## What you will do
Start at the line below containing "Where should I click to: Click the loop" and stop at the line containing "Given: Open the 産経ニュース account name". Repeat every line of that stretch exactly, and nothing outside it.
BEGIN
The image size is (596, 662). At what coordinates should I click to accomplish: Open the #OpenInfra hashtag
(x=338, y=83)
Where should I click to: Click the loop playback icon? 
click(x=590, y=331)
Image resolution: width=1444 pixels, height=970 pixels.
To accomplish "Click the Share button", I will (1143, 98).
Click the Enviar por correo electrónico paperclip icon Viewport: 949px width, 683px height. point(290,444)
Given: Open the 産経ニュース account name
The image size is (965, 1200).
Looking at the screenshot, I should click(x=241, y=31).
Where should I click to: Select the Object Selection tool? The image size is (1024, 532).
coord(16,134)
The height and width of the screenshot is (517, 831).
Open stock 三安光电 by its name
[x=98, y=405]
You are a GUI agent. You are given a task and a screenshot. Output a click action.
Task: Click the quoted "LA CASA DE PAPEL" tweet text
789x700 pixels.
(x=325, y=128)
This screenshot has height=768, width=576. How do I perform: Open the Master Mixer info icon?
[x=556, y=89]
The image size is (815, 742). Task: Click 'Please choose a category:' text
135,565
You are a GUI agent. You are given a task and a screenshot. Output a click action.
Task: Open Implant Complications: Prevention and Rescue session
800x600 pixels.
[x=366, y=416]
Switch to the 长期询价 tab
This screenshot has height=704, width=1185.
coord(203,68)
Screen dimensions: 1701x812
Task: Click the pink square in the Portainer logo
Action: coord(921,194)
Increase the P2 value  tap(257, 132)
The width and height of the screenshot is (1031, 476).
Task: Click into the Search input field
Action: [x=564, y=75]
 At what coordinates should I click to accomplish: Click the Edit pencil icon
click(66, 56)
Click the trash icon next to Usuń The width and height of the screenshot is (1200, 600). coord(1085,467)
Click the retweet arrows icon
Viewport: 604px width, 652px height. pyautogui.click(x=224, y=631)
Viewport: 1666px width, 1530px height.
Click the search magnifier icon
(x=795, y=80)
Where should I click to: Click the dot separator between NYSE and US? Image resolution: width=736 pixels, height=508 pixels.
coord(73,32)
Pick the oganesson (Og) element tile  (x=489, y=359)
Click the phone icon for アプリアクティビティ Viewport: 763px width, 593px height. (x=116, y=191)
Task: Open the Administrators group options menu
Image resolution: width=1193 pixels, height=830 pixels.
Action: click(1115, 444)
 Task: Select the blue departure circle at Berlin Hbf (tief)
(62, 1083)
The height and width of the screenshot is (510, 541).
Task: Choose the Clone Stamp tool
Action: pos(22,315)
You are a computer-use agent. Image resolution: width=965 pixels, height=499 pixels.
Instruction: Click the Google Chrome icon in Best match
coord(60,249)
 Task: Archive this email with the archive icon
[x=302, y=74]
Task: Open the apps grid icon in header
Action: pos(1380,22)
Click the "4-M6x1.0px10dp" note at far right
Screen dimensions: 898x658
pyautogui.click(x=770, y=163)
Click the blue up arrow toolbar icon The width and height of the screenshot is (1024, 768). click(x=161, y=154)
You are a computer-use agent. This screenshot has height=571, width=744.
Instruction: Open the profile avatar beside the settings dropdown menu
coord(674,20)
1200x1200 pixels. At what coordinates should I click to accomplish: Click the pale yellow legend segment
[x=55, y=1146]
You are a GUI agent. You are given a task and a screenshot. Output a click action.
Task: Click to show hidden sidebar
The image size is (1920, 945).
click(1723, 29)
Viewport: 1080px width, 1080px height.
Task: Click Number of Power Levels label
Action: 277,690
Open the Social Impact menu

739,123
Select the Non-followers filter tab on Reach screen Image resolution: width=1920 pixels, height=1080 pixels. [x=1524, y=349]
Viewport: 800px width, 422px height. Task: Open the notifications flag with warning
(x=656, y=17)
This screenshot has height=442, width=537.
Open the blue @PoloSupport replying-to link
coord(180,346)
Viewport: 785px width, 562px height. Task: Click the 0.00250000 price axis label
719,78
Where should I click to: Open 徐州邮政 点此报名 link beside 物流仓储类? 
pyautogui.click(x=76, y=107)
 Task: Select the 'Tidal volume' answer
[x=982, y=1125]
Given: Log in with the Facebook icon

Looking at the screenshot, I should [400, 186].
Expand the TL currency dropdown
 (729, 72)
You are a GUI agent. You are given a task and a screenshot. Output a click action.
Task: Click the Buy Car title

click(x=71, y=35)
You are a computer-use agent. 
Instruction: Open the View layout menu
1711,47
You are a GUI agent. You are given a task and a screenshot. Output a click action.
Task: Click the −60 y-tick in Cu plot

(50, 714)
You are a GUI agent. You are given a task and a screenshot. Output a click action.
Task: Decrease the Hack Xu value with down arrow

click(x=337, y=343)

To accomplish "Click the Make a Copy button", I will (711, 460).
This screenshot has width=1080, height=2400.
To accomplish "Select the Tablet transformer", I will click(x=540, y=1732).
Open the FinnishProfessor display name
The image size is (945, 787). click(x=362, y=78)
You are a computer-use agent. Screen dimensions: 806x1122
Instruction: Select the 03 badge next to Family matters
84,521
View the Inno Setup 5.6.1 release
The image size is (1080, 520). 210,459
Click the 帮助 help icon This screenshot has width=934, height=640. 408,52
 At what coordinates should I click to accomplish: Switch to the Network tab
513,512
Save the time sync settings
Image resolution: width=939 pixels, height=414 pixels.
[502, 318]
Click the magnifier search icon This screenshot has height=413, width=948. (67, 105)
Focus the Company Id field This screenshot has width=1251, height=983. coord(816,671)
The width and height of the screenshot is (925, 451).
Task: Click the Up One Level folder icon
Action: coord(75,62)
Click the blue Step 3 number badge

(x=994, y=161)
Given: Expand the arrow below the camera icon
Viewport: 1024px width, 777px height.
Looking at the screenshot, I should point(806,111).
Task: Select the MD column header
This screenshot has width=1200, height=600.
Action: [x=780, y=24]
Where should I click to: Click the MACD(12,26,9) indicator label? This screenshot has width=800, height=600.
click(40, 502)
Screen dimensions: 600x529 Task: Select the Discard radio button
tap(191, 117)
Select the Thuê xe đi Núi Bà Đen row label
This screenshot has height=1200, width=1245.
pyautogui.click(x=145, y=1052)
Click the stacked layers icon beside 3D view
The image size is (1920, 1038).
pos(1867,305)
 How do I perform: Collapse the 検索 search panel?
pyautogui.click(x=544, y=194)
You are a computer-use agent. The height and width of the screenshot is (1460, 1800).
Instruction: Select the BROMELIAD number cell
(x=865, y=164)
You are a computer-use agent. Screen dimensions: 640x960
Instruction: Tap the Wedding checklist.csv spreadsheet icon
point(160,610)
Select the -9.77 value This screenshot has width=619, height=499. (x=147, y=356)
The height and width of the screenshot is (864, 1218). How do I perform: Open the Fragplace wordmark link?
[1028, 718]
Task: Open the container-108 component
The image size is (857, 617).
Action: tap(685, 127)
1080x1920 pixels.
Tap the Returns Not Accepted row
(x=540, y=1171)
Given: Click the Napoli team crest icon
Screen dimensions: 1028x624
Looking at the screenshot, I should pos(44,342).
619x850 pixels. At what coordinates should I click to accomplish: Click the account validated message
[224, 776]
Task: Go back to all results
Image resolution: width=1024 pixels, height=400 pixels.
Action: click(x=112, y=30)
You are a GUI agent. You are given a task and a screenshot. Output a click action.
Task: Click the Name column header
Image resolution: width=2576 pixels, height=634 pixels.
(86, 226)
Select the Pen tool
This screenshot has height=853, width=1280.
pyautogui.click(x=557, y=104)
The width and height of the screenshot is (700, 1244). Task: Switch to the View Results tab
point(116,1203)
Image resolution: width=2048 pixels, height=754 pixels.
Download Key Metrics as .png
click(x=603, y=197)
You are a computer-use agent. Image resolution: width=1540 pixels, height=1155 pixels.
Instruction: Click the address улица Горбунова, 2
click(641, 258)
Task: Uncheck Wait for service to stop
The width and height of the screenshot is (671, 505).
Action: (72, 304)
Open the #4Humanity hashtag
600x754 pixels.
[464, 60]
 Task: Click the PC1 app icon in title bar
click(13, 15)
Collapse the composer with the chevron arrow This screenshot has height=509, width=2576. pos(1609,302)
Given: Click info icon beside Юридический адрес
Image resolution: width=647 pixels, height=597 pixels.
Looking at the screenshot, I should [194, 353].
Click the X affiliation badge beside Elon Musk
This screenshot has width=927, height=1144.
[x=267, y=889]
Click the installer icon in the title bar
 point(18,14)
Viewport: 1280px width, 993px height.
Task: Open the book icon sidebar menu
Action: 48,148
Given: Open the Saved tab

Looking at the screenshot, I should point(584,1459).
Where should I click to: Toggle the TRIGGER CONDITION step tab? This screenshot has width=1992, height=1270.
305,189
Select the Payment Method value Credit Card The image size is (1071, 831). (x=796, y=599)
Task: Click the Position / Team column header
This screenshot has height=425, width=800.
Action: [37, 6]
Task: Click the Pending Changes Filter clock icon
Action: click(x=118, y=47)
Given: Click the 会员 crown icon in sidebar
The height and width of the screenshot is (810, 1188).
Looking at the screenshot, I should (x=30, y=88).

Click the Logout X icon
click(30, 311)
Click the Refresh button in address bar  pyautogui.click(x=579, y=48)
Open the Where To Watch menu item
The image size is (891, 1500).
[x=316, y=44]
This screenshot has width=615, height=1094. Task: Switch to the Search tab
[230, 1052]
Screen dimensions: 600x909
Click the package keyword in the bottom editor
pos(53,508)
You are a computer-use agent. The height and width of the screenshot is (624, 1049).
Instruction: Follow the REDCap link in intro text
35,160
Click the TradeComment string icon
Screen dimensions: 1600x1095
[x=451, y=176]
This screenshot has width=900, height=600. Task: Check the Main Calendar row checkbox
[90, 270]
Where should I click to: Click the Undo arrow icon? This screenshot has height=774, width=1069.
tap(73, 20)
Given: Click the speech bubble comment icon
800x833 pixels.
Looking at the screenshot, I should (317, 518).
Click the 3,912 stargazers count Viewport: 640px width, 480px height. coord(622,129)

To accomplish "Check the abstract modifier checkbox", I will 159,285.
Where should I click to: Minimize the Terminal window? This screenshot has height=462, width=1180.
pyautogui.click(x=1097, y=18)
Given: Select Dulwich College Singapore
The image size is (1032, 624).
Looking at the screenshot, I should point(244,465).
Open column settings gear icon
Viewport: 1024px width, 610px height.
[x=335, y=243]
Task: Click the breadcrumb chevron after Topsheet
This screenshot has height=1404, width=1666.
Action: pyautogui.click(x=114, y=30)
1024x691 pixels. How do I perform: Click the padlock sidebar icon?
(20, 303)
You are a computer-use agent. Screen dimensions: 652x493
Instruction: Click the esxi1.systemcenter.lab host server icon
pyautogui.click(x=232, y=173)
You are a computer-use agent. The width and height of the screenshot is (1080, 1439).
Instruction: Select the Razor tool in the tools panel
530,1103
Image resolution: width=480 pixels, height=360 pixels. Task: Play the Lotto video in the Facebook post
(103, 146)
END
## Answer to this task
Where should I click to: Click the loop playback icon? 
click(x=590, y=331)
Image resolution: width=1444 pixels, height=970 pixels.
To accomplish "Click the Share button", I will (1143, 98).
Click the Enviar por correo electrónico paperclip icon Viewport: 949px width, 683px height. point(290,444)
Given: Open the 産経ニュース account name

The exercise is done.